Wednesday evening marked the News Hour’s first mention of the Nowak case, yet Nawaz’s insufficiently brief mention led with protests that came in the aftermath of the verdict and subsequent release of the bodycam footage -- not the woke police atrocity that sparked the protests.

 

 

Nawaz’s hostile 42-second coverage in full:

In the U.K. today, Prime Minister Keir Starmer condemned violent protests that erupted over the death of an 18-year-old who was handcuffed by police. At least 11 officers were injured during clashes last night in the city of Southampton, where Henry Nowak was killed in December. The release of bodycam footage from the incident has fired up Britain`s far right, who claim Nowak`s death is proof that police are biased against white people. Nowak`s killer, Vickrum Digwa, who is Sikh, had falsely claimed that he was the victim of a racist attack by Nowak. Digwa was sentenced to life in prison.

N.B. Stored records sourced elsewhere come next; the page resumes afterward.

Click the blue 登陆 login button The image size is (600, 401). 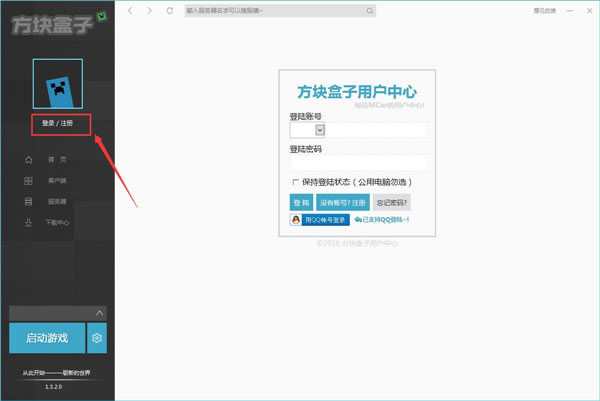pos(301,202)
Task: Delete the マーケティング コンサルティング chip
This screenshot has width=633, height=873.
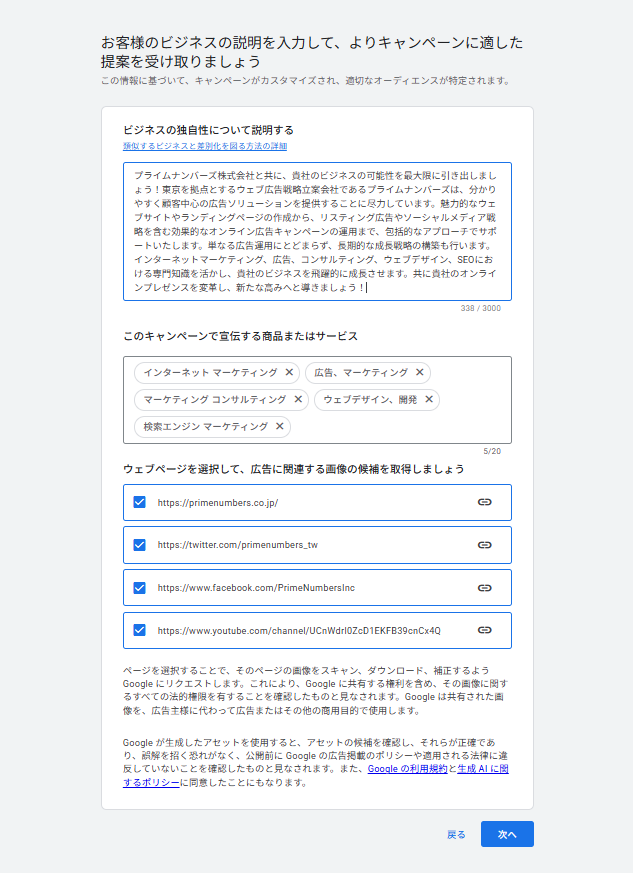Action: [297, 399]
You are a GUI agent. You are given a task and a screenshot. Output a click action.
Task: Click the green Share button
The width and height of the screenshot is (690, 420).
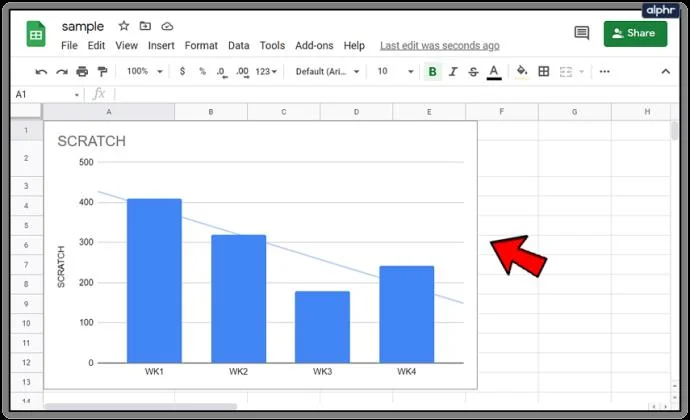pyautogui.click(x=635, y=33)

While Nawaz eagerly quoted McClain’s “I can’t breathe” words in a left-wing anti-police context as a proto-George Floyd moment, she ignored Nowak’s identical “I can’t breathe” plea at the hands of another callous police force, dismissing the atrocious miscarriage of justice as fuel for the violent “far right.” The only hint of the “breathe” parallel was a still frame of a protest sign featuring the quote. The News Hour aired none of the damning bodycam footage.